We try to make sense of this with words: his heart was too tender for this world. We try to nurse grief: he fell asleep in the safest of rooms. But there is no sense to a death like this: it is cruel and I want to kick death in the teeth.

I know love will restore my brother and his wife in time. The love they have for each other and their two beautiful children. And the love and kindness from their family and friends in Wales and France that are already wrapping around them. I wish I could be closer right now.

My brother's photo from the hospital last night: 'the sun sets'
3.
We are lucky if we have kindness in our lives: lucky to be in a position to offer it and lucky if we can let ourselves receive it and not beat it away with ‘wordsticks’ – there was really no need… oh, you shouldn’t have done that. It takes humility to accept kindness. Thank you for what you have done for me.

Bernie's Pork Cassoulet
with herb sausages, crushed
potatoes and green beans
Living here in the south of France has meant that we’ve been able to have lots of family and friends to stay, to make a fuss of them and share the loveliness of this place for more than three years. And when we’ve been back in the UK people have made a fuss of us too, and in Kent no-one has done this more than our friends, Bernie and Chris, whose home becomes our second home for lovingly prepared favourite foods and music dvds, for long talks and feet up on the sofa and wondering how 8 or 10 hours can melt around us so quickly.
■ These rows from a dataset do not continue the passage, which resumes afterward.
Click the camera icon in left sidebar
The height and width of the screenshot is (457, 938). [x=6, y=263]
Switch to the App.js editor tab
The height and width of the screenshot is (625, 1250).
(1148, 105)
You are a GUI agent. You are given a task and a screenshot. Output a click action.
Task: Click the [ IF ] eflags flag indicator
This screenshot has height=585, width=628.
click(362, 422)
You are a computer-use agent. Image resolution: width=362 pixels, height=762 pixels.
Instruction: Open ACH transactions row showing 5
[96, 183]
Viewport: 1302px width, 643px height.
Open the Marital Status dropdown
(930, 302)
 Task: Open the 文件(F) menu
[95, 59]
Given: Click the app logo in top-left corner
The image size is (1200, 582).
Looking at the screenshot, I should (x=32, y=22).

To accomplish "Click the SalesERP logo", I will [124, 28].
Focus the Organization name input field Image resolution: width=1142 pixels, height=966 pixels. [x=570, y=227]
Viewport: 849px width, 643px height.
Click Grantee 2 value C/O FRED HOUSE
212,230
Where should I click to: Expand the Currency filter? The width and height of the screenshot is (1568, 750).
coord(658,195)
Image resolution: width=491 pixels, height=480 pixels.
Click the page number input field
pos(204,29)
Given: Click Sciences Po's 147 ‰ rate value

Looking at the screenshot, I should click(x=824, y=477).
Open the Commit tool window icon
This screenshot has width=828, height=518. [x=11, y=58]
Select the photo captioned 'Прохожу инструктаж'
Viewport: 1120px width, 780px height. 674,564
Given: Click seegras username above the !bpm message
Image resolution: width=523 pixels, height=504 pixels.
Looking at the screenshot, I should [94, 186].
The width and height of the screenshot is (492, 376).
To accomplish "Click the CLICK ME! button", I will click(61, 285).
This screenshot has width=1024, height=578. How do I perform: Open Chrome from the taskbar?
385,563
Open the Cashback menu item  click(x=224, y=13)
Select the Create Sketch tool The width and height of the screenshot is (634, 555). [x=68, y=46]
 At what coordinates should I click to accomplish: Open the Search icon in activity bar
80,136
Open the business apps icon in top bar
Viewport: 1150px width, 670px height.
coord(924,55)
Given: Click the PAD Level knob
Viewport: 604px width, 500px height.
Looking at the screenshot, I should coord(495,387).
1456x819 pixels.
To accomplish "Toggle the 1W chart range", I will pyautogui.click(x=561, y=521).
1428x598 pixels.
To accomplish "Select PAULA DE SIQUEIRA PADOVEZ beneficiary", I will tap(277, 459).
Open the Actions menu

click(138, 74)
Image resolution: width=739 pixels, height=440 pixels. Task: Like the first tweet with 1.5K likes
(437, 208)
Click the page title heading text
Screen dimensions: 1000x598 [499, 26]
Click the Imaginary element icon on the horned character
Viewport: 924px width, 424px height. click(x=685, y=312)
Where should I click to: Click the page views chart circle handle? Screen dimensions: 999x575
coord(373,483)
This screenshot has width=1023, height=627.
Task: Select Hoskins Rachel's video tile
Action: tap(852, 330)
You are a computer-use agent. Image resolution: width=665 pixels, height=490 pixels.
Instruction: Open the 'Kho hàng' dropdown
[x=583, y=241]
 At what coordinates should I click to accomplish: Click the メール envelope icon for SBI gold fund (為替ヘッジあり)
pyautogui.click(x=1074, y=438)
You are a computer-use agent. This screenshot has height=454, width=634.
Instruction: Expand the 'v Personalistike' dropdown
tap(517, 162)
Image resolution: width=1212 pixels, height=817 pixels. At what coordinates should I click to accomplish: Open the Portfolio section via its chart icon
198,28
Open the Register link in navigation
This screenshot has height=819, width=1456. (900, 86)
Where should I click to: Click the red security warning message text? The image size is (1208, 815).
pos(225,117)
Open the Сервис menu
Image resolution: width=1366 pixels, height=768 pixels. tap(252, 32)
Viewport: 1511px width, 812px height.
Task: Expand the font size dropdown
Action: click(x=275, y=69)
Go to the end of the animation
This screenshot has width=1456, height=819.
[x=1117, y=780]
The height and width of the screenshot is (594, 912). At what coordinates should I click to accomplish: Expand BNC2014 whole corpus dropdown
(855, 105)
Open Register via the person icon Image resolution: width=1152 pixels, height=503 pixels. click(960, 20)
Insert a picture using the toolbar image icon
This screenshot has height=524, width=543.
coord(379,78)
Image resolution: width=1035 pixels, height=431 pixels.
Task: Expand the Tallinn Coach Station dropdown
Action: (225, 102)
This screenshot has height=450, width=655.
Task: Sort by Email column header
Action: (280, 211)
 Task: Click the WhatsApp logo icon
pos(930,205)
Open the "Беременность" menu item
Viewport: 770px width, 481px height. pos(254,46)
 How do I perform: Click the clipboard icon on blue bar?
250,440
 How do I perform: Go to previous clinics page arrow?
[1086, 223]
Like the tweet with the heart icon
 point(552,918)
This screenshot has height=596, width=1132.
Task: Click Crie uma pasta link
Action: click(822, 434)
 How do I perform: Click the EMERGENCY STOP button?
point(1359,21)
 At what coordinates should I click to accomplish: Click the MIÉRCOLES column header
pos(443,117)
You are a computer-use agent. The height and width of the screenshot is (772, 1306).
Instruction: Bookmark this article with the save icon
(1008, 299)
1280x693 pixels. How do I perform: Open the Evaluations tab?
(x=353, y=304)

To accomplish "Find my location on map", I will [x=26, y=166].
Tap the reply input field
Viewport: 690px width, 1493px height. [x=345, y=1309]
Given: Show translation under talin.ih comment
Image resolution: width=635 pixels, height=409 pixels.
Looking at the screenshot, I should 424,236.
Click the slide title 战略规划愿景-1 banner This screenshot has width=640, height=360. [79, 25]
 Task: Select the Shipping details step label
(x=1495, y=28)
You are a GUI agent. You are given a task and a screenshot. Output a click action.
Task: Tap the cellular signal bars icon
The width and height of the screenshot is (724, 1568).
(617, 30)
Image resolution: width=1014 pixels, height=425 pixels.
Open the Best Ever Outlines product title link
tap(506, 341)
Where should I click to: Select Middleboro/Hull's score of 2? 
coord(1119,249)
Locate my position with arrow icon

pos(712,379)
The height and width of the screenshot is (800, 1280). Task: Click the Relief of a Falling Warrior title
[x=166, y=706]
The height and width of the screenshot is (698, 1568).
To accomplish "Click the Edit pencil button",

Tony came in while I was writing this and said, ‘You haven't eaten. Can I make you beans on toast?’ Yes, please. And then, ‘Try and think about the two gorgeous kids they have.’ Yes. Think about that. And the kindness of people. And sunrises.


Hungry Writing Prompts
  1. Write about ordering someone to do something.
  2. Write about watching children play.
  3. Write about something cruel.
  4. Write about a place where you feel at home.
  5. Write about a sunset or a sunrise.

Comments

Thanks for sharing that, Lynne. Very touching. The first paragraph of section 3 is particularly appreciated.
jem said…
Perhaps I should have been your childhood friend - as I loved the taste of mud, and was often found licking it from stones! Thanks for reminding me.

Best wishes to you at a tough time - here's to building words nests with those word sticks - and feathering them with friendship and settling down to rest in them.
the good soup said…
So so sad. I don't know how people recover from losses that cruel. But they do, of course they do. All my love goes out to you and your family.